* **Recorded information**:
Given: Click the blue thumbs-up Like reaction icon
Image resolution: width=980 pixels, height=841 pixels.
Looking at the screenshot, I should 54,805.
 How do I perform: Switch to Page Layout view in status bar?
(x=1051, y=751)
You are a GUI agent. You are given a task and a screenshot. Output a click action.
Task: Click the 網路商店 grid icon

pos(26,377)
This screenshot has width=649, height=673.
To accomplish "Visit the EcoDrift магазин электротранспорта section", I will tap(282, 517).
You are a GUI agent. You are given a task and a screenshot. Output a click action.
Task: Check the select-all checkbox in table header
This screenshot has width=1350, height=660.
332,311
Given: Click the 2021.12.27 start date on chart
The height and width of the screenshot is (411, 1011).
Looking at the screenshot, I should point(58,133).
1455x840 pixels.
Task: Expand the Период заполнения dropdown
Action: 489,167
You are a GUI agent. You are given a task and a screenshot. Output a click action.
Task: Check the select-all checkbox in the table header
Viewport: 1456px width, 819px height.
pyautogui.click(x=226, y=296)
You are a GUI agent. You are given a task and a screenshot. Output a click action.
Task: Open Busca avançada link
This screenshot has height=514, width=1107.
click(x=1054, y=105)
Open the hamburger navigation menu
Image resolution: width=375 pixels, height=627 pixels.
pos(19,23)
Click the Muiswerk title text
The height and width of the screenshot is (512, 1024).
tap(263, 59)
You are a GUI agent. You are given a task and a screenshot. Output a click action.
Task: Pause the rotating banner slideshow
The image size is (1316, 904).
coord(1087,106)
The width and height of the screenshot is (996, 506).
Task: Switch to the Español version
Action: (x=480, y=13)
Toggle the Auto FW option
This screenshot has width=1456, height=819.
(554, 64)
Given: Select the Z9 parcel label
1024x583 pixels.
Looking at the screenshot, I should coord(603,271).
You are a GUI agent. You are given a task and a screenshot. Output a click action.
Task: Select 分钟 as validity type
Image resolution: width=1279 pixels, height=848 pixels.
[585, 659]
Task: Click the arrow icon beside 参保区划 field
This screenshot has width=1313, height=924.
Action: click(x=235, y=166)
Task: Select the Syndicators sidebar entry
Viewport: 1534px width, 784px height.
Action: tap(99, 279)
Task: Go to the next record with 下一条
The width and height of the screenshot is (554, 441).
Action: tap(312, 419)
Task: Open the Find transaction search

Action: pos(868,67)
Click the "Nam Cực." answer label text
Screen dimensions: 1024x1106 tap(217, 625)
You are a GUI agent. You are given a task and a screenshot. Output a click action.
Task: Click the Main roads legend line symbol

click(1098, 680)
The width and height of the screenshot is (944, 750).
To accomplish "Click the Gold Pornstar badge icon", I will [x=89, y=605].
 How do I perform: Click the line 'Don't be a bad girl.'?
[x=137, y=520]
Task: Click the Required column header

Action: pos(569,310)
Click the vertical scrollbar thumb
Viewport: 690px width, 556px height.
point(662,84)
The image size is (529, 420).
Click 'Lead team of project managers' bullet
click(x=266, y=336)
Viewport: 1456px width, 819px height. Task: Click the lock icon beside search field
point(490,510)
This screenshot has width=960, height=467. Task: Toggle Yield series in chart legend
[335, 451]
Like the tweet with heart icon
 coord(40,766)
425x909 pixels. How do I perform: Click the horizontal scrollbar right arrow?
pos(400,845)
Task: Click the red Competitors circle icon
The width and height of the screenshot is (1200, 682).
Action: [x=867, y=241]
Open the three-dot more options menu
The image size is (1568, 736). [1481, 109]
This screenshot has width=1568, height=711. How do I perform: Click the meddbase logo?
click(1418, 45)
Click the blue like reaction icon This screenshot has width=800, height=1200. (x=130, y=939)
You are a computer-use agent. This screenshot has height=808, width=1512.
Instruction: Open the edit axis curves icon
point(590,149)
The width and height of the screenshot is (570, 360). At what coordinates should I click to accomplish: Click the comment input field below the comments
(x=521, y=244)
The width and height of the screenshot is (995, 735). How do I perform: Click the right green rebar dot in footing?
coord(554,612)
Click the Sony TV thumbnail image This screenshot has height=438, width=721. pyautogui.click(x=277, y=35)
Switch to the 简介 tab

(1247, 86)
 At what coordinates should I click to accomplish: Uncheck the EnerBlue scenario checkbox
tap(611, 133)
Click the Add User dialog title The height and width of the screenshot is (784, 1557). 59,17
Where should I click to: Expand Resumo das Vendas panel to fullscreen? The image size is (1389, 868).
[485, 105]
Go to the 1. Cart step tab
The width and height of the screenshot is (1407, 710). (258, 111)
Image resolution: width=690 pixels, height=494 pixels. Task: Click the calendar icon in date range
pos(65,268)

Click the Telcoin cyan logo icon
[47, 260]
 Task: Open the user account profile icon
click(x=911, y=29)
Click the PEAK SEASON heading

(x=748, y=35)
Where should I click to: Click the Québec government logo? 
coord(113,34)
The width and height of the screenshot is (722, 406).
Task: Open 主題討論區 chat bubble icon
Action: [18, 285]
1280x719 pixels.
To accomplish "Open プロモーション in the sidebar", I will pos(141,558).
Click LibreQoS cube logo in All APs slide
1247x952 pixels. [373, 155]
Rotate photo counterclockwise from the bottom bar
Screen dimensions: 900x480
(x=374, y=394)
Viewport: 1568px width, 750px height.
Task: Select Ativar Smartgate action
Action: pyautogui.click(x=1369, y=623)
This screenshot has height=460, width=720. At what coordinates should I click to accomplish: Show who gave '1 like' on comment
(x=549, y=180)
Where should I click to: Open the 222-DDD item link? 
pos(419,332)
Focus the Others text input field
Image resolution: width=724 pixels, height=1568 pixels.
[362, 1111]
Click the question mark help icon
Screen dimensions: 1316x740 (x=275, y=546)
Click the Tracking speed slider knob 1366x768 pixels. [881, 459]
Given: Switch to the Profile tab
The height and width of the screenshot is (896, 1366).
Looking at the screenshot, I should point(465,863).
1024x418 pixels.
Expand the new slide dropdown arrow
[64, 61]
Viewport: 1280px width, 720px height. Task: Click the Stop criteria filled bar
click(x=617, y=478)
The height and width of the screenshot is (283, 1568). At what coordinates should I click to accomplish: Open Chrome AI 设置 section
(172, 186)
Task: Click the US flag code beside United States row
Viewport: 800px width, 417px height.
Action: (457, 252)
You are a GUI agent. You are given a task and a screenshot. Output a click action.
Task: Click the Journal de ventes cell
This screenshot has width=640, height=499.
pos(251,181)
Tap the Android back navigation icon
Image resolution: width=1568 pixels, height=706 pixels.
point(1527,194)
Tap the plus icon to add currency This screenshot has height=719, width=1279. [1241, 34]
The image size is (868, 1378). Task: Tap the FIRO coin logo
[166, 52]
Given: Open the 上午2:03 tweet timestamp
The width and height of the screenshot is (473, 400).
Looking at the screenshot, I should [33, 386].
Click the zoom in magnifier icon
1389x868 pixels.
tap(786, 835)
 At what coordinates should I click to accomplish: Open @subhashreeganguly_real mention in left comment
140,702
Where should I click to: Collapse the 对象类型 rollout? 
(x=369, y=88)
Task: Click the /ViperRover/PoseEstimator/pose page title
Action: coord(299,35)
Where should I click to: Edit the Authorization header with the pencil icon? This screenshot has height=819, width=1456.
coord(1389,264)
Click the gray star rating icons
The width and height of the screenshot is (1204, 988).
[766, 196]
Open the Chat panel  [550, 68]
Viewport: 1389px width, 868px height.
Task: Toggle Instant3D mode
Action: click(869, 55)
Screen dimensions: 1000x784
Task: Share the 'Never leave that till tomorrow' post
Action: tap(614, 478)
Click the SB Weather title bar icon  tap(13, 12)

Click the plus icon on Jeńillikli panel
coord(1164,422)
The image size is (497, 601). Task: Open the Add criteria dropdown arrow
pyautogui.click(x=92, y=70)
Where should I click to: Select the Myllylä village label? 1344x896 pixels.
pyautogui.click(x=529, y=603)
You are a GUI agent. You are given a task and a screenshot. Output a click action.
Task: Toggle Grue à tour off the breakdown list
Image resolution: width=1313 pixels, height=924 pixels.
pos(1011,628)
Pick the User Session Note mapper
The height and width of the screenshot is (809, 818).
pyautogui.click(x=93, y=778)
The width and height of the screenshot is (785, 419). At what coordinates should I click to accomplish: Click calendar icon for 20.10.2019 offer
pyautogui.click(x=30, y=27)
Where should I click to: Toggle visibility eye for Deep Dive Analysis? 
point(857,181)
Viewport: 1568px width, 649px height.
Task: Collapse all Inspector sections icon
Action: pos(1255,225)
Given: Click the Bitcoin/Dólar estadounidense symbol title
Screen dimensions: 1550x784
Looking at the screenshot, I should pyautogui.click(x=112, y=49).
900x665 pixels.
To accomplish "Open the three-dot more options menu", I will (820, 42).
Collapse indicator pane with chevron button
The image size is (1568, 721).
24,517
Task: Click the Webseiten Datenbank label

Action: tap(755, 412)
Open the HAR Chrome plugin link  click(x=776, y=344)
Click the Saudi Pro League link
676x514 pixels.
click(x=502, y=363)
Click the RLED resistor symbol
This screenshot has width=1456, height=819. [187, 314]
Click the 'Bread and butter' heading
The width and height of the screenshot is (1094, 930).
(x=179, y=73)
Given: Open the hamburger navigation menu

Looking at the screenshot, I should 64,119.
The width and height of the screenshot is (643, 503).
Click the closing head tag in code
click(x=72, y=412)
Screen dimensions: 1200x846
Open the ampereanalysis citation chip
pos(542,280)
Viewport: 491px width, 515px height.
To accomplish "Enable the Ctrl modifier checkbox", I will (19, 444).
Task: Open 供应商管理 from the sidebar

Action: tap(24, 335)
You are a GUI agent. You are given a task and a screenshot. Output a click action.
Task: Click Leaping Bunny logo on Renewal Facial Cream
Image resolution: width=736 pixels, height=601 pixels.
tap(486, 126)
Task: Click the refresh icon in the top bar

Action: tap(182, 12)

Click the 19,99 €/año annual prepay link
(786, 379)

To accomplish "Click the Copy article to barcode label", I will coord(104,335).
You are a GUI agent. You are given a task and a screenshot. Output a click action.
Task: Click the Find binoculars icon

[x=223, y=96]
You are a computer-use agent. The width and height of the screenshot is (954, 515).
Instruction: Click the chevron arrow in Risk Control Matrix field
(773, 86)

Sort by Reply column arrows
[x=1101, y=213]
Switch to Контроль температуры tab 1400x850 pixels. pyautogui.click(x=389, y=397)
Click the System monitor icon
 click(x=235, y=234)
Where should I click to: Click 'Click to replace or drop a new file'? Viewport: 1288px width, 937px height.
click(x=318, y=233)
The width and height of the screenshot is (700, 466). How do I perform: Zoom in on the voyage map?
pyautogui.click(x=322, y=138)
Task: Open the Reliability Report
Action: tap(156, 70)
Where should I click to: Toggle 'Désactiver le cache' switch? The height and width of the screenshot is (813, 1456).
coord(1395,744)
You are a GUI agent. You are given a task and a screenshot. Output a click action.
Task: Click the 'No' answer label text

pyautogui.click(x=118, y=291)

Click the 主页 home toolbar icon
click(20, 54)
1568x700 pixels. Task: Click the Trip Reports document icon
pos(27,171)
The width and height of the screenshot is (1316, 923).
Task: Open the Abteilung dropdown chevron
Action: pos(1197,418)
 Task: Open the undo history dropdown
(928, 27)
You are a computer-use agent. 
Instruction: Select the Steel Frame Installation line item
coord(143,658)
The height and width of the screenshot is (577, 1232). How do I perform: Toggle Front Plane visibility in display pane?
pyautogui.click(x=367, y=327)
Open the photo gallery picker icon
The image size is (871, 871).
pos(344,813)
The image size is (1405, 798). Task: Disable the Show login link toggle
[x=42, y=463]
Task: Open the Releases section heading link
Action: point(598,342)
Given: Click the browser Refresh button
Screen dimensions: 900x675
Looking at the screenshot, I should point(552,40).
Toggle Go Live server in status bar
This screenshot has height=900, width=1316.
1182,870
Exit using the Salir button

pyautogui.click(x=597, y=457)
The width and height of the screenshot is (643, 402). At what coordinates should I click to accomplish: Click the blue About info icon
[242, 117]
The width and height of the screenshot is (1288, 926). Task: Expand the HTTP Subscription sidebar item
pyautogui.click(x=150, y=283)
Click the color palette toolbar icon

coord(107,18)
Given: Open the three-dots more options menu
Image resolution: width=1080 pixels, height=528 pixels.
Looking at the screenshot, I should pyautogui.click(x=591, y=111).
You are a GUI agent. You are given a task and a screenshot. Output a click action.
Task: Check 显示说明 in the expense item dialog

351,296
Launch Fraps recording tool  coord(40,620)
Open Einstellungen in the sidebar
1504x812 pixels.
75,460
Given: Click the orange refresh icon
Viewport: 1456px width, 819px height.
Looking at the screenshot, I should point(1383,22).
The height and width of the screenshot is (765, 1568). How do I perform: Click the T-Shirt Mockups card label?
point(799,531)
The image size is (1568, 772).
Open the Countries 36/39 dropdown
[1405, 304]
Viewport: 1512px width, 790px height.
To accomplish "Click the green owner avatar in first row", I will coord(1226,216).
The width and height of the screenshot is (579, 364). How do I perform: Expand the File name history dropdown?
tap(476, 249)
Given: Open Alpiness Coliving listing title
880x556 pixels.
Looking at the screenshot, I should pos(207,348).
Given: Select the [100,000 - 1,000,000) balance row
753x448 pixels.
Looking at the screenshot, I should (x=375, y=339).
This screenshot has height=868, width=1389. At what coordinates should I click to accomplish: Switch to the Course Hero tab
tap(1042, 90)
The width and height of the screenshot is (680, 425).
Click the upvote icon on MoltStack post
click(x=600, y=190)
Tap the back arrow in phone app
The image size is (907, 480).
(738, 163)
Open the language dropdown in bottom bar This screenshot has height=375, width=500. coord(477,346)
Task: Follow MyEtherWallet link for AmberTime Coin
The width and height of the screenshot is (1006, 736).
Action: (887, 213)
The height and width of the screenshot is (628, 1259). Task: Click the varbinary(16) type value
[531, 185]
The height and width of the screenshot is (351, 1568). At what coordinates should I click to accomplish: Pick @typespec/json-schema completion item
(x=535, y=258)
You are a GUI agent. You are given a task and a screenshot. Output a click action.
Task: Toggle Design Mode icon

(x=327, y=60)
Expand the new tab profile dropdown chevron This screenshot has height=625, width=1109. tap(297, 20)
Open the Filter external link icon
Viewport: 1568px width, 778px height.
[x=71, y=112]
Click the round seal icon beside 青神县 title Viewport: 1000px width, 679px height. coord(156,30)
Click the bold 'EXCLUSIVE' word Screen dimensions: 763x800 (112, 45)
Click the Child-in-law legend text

* **What you will do**: Can you reproduce the stretch from the line containing "1280x719 pixels." through the line containing "I will pos(141,558).", swapping "sidebar" for "side panel" and keeping everything else the same?

* **Output below**:
1280x719 pixels.
To accomplish "Open プロモーション in the side panel", I will pos(141,558).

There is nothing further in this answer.